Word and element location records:
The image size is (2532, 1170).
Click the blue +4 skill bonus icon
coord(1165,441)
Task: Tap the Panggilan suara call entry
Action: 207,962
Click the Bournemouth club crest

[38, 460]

What this task involves:
Repeat all of the lines above, word for word, keeping them in the same order.

Result:
The image size is (2532, 1170).
Click the blue +4 skill bonus icon
coord(1165,441)
Task: Tap the Panggilan suara call entry
Action: 207,962
Click the Bournemouth club crest

[38, 460]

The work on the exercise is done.